4.6. In the event that the royalties actually earned with respect to
Net Sales of (a) men's outerwear, (b) men's activewear/swimwear or (c) men's
casualwear, each considered as a separate category, shall be equal to less than,
ten (10%) percent of the annual guaranteed minimum royalty as hereinbefore
provided during the second Contract Year, or twenty (20%) thereof during any
subsequent Contract Year, then Everlast may elect to terminate this
8
License Agreement as to such category only, by written notice given no later
than ninety (90) days after Everlast has actually received from the Licensee the
statement referred to in subparagraph 4.1 for the final Contract Quarter of such
Contract Year. If Everlast shall make such an election, then (a) for each
subsequent Contract Year the guaranteed annual minimum royalty provided in
subparagraphs 4.2 and 4.3 as the case may be shall be reduced by twenty (20%)
percent thereof, and (b) the Licensee's inventory of Licensed Products in the
category which has been so terminated shall be subject to the provisions of
paragraph 13 hereof.
4.7 Simultaneously with the execution of this Agreement the Licensee
shall pay to Everlast with respect to the First Contract Year, and on or before
the first day of each subsequent Contract Year, an amount equal to three (3)
times the monthly annual guaranteed royalty to be paid pursuant to subparagraphs
4.2 and 4.3 of this Paragraph during the relevant Contract Year. The amount to
be paid upon the execution of this agreement shall be $45,000. Such amount shall
be held as security for the faithful performance of the obligations on the part
of the Licensee to be performed under this Agreement. The amount of the security
then held by Everlast and not otherwise previously applied will be carried over
to the next Contract Year and shall serve to reduce the payment required to be
made upon the first day of the next Contract Year pursuant to this subparagraph
4.6. Upon the expiration or other termination of this Agreement, the remaining
balance held by Everlast pursuant to this subparagraph 4.6 shall be repaid
without
9
interest to the Licensee, provided that the Licensee has fully performed each of
the obligations on its part to be performed hereunder.

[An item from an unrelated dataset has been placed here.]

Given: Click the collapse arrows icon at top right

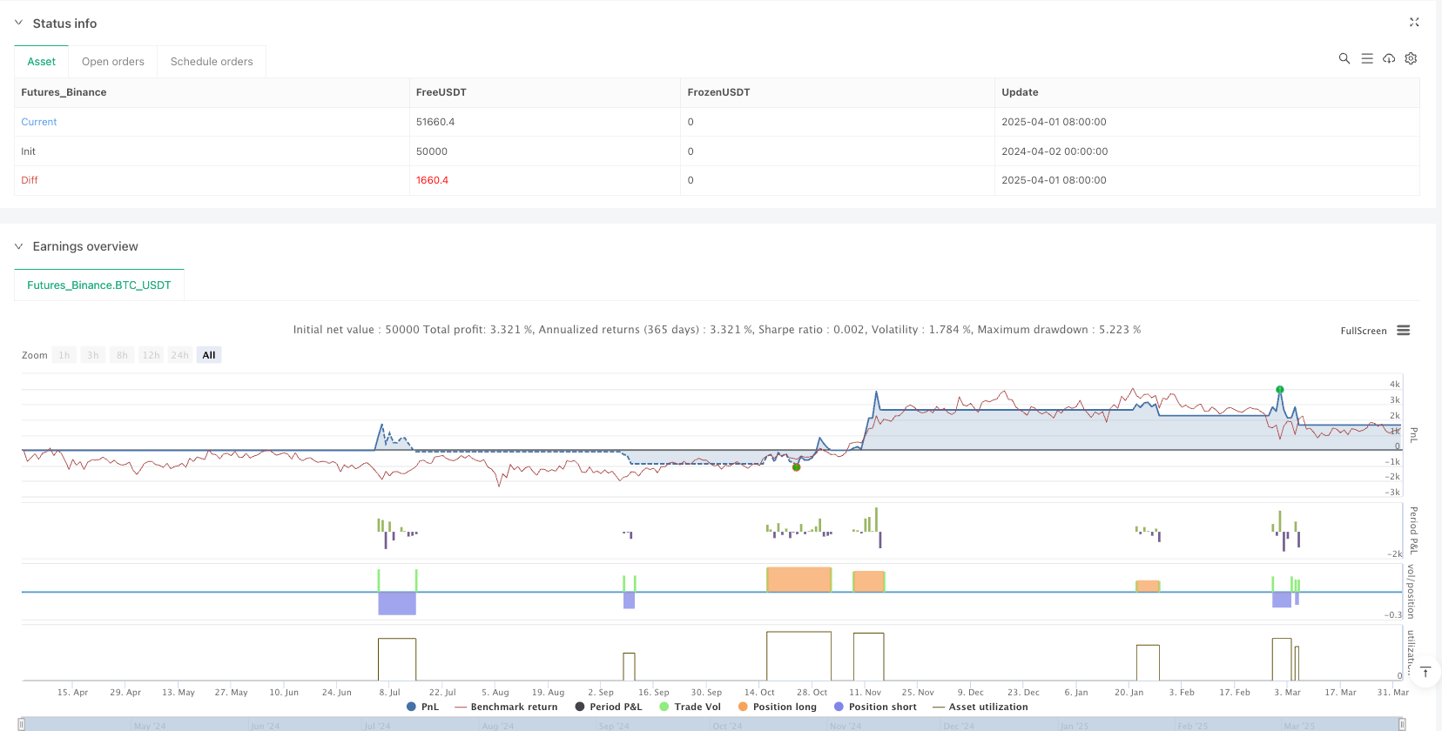Looking at the screenshot, I should (x=1414, y=23).
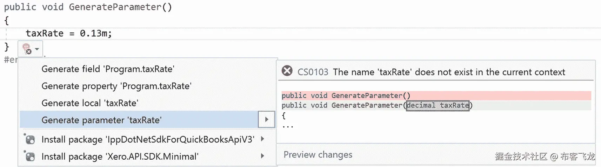Screen dimensions: 601x167
Task: Select Install package 'IppDotNetSdkForQuickBooksApiV3' entry
Action: (148, 140)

4.8 Within ninety (90) days after the close of each Contract Year,
Licensee will deliver to Everlast a financial statement of the Licensee prepared
by a Certified Public Accountant, containing a balance sheet as at the end of
the fiscal year of the Licensee ending during such Contract Year, an income
statement for such fiscal year and a source and application of funds analysis
for such fiscal year, together with such explanatory notes as may be
appropriate, all prepared in accordance with Generally Accepted Accounting
Principles consistently applied. Failure to provide such financial statement on
a timely basis shall be a material breach of this Agreement.
5. PAYMENTS.
--------
5.1 Past due payments hereunder shall bear interest at the rate of one
and one-half (1 1/2%) percent per month commencing fifteen (15) days after the
same shall fall due.
5.2 All payments by Licensee to Everlast under this Agreement shall be
made in United States Dollars by checks drawn on a United States bank to the
order of Everlast and delivered to Everlast in the manner set forth in Paragraph
17 hereof or (b) wire transfer to Chemical Bank, Bay Plaza Branch, 0000 Xxxxxx
Xxxxxx, Xxxxx, XX 00000 ABA no. 000000000, for the account of Everlast, a.c no.
616-00-1886, or to such other account as Everlast may designate from time to
time.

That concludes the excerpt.